Voyager 2's space flag is a 16-inch (40-cm) long version of the Stars and Stripes made of Dacron that engineers painstakingly sewed into the insulating blankets of the Voyager 2 spacecraft, which launched in 1977 on a tour of the solar system's gas giant planets. A similar flag is flying on the Voyager 1 spacecraft, which also launched in 1977 but is not as far from Earth as Voyager 2. [Voyager mission photos.]



The American flags riding the Voyager probes are not the only distant U.S. standards out in space. Flags were planted on the moon by American astronauts during the six Apollo lunar landings in the late 1960s and early 1970s. NASA probes to Mars and elsewhere also include the U.S. standard.



But the two Voyager probes are currently the farthest human-built objects from Earth, making their American flags the most distance from U.S soil. The probes' signals take nearly 13 hours to travel to NASA's worldwide Deep Space Network of listening antennas and back.
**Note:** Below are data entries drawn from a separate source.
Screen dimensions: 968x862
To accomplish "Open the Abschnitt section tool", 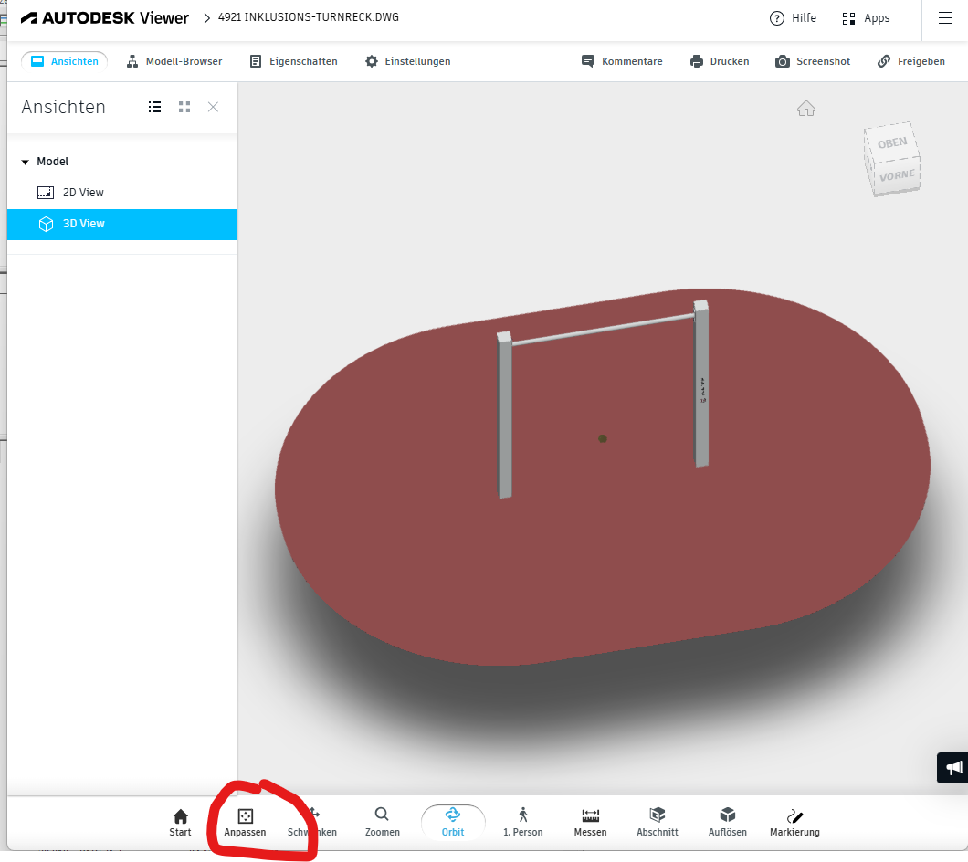I will coord(657,821).
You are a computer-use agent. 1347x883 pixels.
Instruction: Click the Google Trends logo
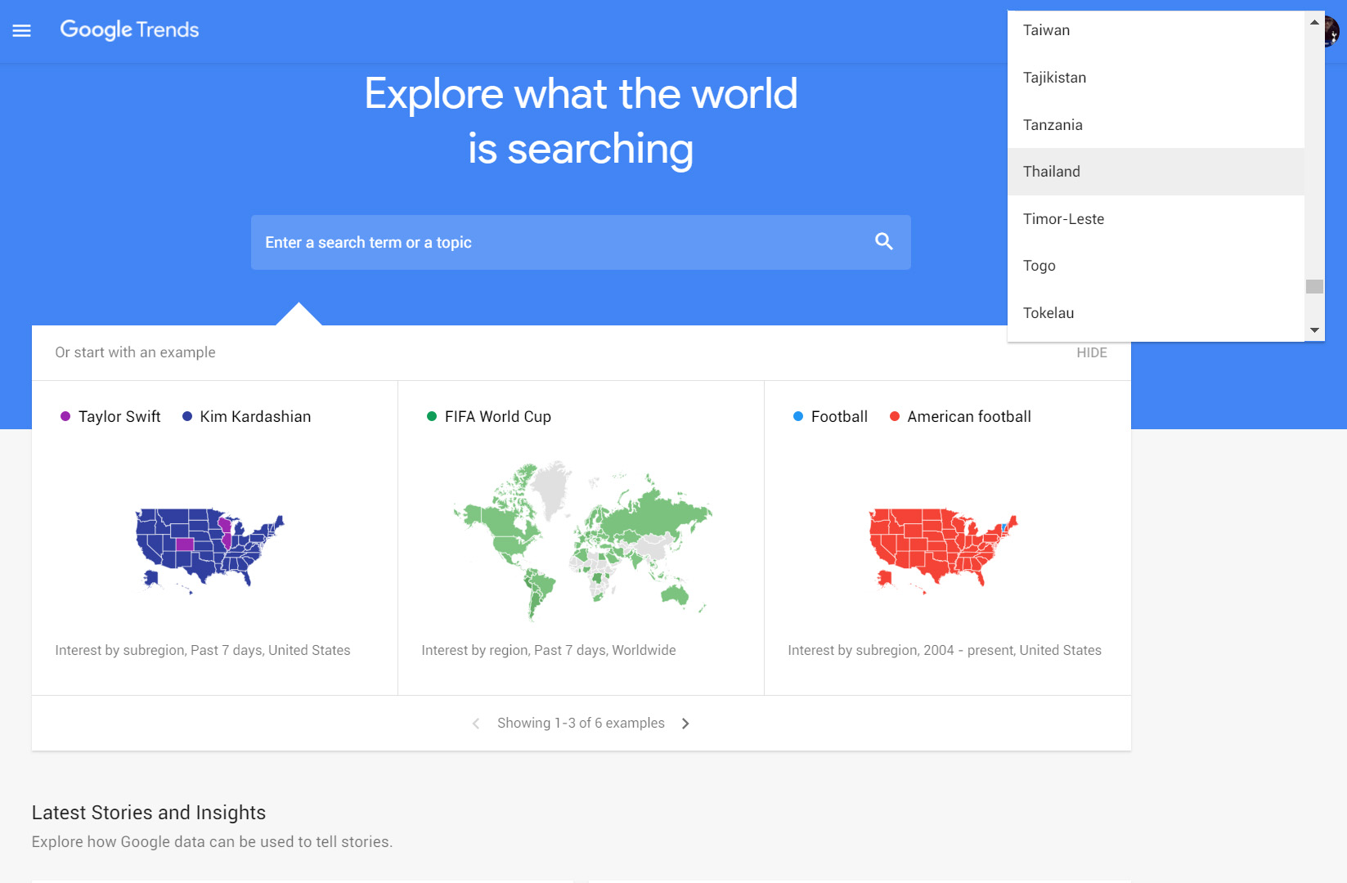tap(129, 30)
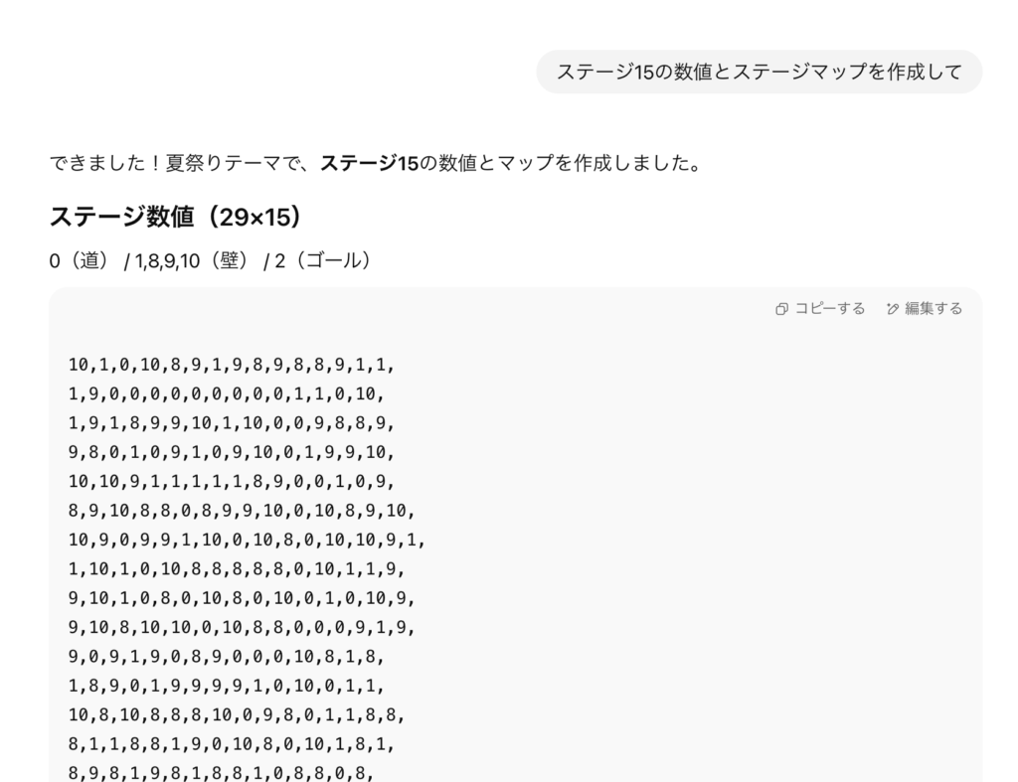Click the コピーする text label

(830, 308)
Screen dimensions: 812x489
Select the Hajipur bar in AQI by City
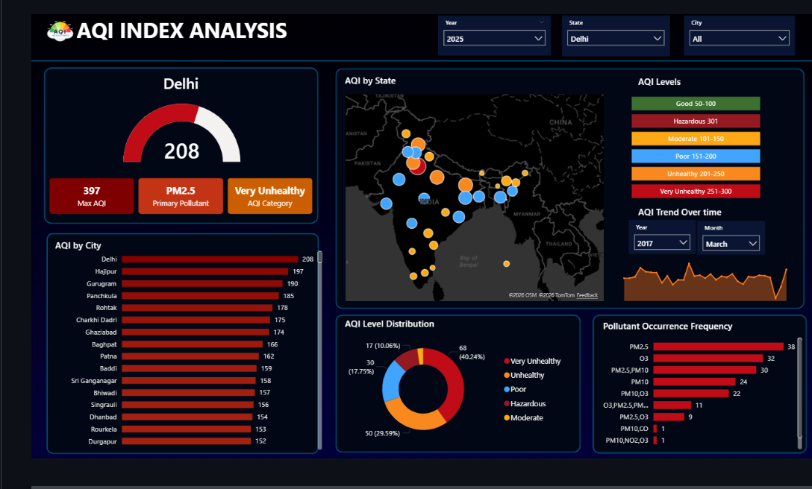[205, 271]
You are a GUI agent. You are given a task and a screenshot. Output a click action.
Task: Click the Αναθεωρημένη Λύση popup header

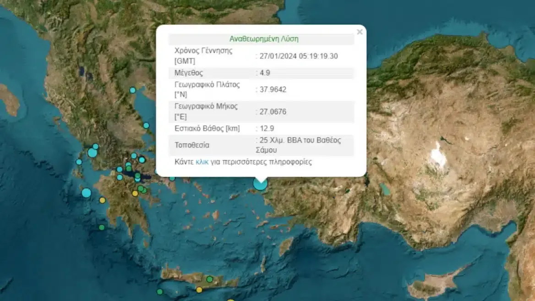262,39
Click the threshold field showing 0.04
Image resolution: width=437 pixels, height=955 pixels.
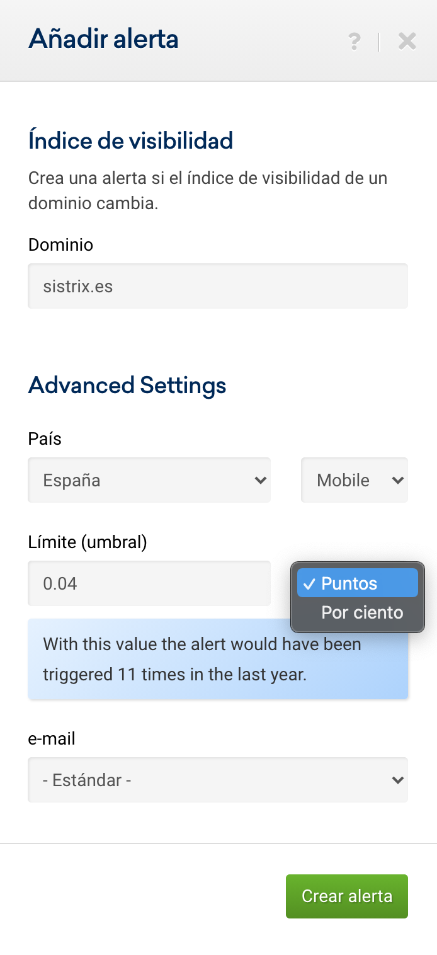click(149, 583)
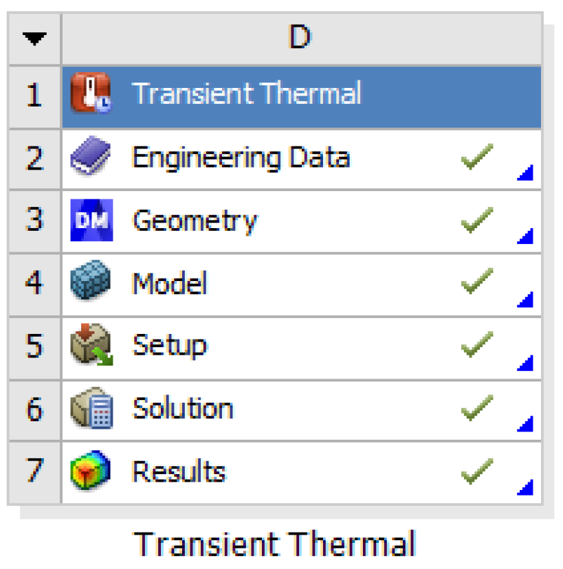Click the Transient Thermal thermometer icon
The image size is (563, 569).
click(91, 95)
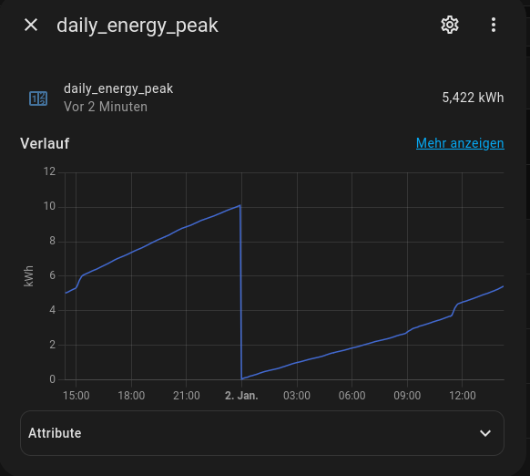Close the daily_energy_peak dialog
This screenshot has width=530, height=476.
31,25
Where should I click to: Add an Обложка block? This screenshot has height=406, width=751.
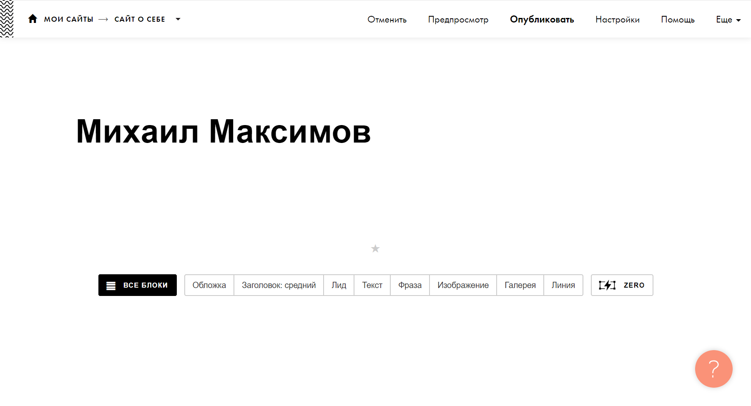pos(209,285)
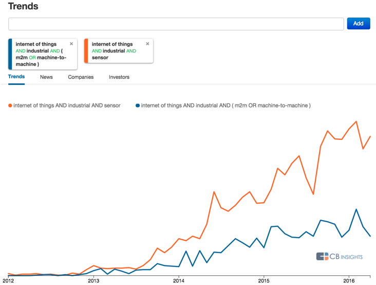Click the CB Insights logo icon
This screenshot has width=376, height=285.
coord(322,256)
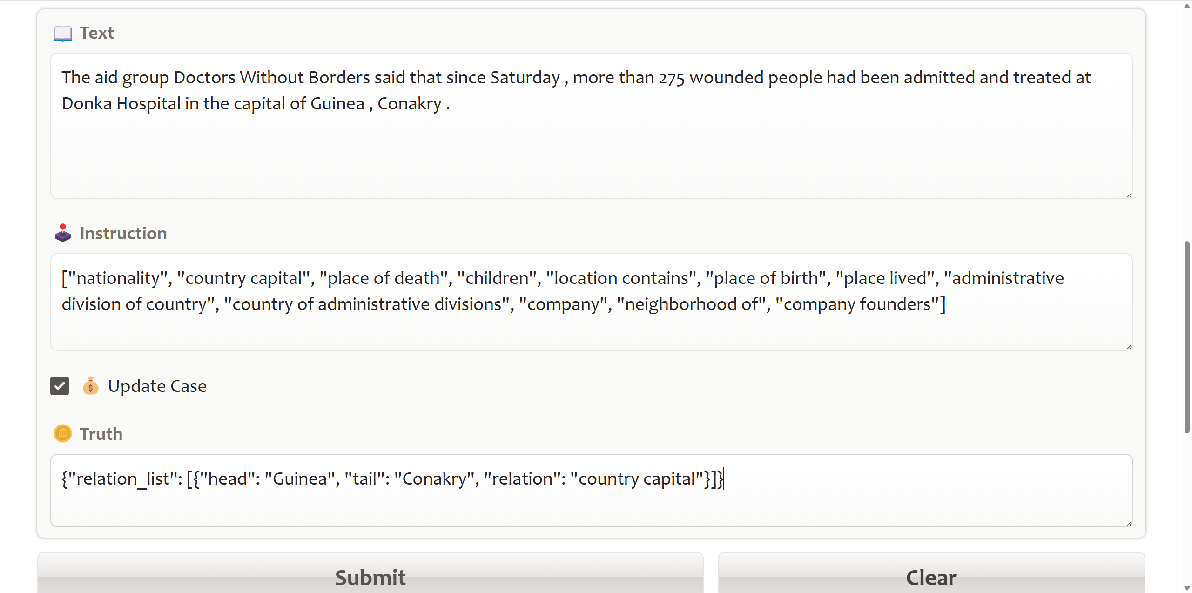Click the gold coin icon beside Truth
Viewport: 1192px width, 593px height.
[63, 433]
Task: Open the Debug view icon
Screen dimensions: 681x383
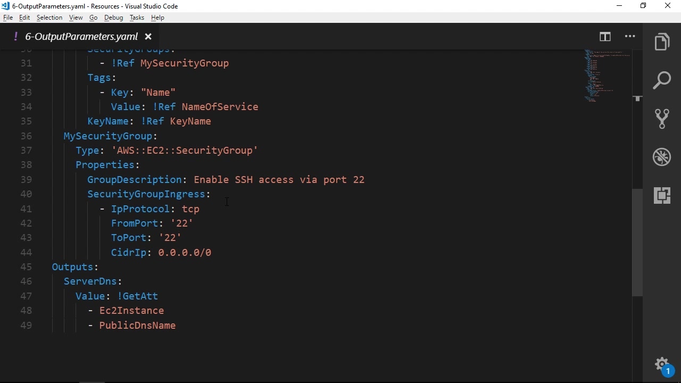Action: 662,157
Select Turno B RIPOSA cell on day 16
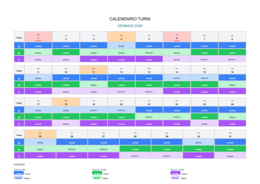Screen dimensions: 260x184 click(x=232, y=84)
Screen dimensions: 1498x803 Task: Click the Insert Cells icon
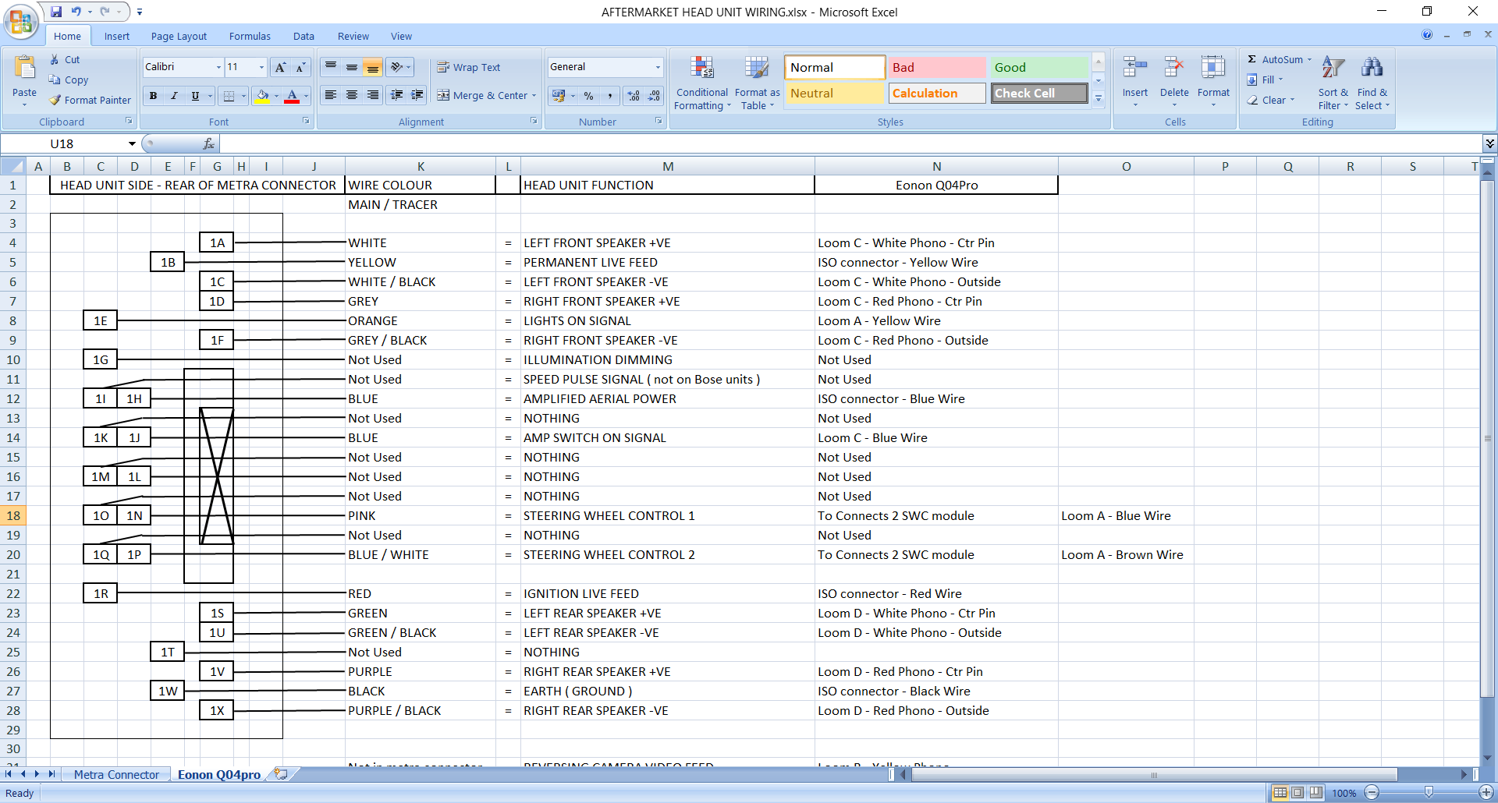point(1134,69)
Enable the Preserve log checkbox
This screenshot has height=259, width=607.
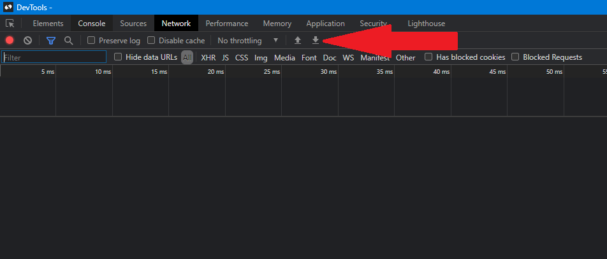coord(92,41)
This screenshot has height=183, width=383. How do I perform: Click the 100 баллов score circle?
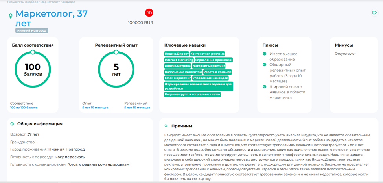pyautogui.click(x=33, y=70)

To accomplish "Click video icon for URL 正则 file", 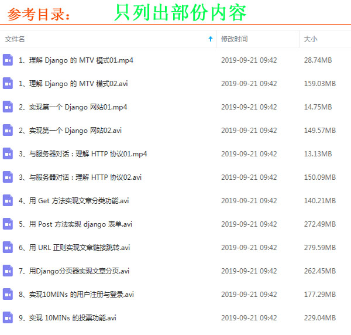I will coord(8,247).
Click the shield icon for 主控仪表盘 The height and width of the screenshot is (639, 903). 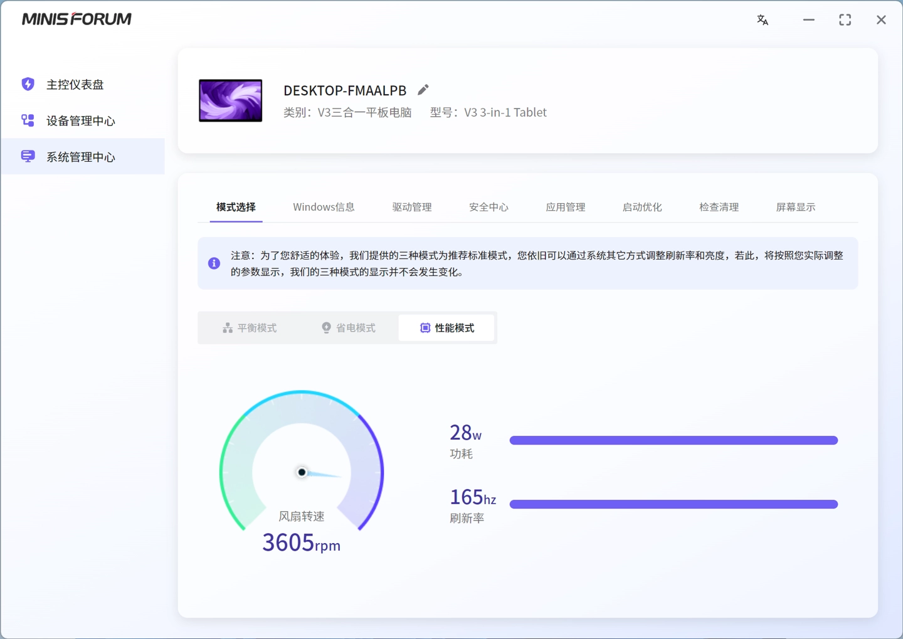pyautogui.click(x=28, y=84)
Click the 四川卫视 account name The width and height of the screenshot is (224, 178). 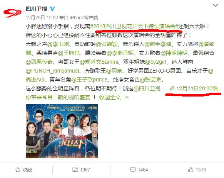(36, 9)
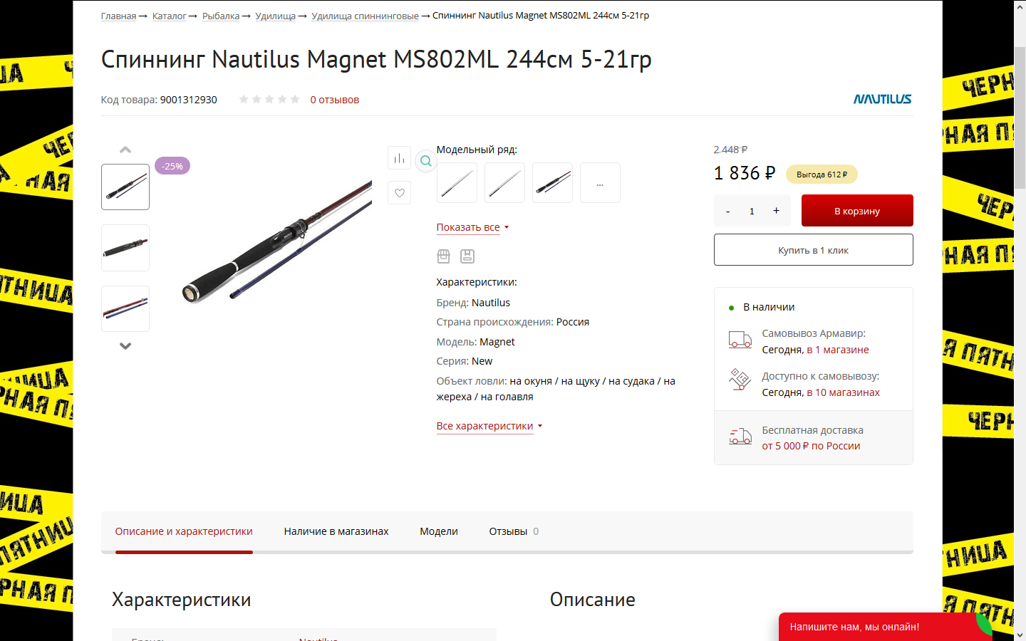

NASA launched both spacecraft in the summer of 1977, but only Voyager 2 took a so-called "grand tour" of the solar system when it visited the gas giant planets Jupiter, Saturn, Uranus and Neptune in the 1980s by taking advantage of a rare planetary alignment that occurs once every 176 years. Voyager 1 flew past Jupiter and Saturn.



On June 28, Voyager 2 hit a major milestone when it marked the 12,000th day of its mission. Voyager one, which launched later than its counterpart, will hit the same milestone on July 13.



"I'm proud of the people who worked on this and put so much of their life and energy into building, developing and flying that thing," Casani said. "They did it right."